Mark Nelson

Personal information
- Full name: Mark Anthony George Nelson
- Born: 24 September 1986 (age 39) Milton Keynes, Buckinghamshire, England
- Batting: Left-handed
- Bowling: Right-arm medium
- Role: All-rounder

Domestic team information
- 2006–2009: Northamptonshire (squad no. 21)
- 2010: Bedfordshire

Career statistics
| Competition | FC | LA | T20 |
| Matches | 7 | 13 | 6 |
| Runs scored | 195 | 213 | 23 |
| Batting average | 17.72 | 23.66 | 7.66 |
| 100s/50s | 0/0 | 0/1 | 0/0 |
| Top score | 42 | 74 | 13 |
| Balls bowled | 96 | 94 | – |
| Wickets | 2 | 2 | – |
| Bowling average | 62.00 | 50.00 | – |
| 5 wickets in innings | 0 | 0 | – |
| 10 wickets in match | 0 | 0 | – |
| Best bowling | 2/62 | 1/26 | – |
| Catches/stumpings | 2/– | 0/– | 2/– |
- Source: ESPNcricinfo, 25 April 2017

= Mark Nelson (cricketer) =

English cricketer (born 1986)

Mark Anthony George Nelson (born 24 September 1986) is an English cricket player who has represented Northamptonshire.

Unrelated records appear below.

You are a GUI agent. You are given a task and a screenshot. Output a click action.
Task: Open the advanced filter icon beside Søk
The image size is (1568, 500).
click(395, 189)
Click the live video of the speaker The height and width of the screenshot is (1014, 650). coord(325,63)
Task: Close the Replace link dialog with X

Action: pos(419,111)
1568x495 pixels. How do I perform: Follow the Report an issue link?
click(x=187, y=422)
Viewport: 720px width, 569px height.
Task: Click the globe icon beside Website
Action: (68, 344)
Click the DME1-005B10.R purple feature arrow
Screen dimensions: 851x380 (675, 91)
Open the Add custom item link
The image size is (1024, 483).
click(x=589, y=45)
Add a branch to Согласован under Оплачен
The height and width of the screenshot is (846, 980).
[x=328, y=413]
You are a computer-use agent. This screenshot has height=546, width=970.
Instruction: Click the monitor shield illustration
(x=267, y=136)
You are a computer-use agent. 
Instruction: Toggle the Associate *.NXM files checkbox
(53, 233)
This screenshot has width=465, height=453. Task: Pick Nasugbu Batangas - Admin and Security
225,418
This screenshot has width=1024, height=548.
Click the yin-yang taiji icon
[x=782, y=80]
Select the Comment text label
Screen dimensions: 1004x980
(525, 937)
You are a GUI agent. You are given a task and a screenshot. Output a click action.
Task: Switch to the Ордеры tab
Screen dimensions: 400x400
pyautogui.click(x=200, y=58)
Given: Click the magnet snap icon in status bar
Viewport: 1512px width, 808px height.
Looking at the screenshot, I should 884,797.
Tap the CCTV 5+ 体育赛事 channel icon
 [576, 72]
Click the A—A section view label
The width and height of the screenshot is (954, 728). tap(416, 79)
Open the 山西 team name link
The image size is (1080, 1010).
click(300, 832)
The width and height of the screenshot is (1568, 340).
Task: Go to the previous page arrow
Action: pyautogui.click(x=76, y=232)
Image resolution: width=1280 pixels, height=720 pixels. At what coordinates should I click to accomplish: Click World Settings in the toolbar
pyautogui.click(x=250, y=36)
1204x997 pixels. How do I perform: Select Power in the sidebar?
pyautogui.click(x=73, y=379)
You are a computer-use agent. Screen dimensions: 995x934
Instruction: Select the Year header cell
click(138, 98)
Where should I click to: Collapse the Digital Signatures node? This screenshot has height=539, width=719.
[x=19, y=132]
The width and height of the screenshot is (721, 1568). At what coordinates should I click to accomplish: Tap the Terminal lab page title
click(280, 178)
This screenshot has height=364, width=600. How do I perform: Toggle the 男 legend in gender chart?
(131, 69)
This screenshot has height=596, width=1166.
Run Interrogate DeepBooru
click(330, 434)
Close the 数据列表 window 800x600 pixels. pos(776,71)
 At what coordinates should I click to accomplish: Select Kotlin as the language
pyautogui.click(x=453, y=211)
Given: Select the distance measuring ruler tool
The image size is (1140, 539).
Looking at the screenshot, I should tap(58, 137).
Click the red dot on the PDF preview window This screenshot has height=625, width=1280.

He is a left-handed batsman who bowls right-arm medium pace.

He previously played for England in the 2006 U-19 Cricket World Cup in Sri Lanka, having previously playing at under 16's and 17's cricket for the side.

Nelson was released by the county at the end of the 2009 season.